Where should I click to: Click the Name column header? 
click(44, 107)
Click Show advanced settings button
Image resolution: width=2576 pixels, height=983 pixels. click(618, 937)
...
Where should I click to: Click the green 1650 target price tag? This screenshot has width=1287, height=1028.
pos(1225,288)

» Task to carry out: Add 66 to every number in the answers, both the click coordinates and the width and height values, and write out again the records from the line with "Where should I click to: Click the Name" to the line with "Image resolution: width=2576", requests included.

» Complete output:
Where should I click to: Click the Name column header? 
click(110, 173)
Click Show advanced settings button
Image resolution: width=2642 pixels, height=1049 pixels. click(684, 1003)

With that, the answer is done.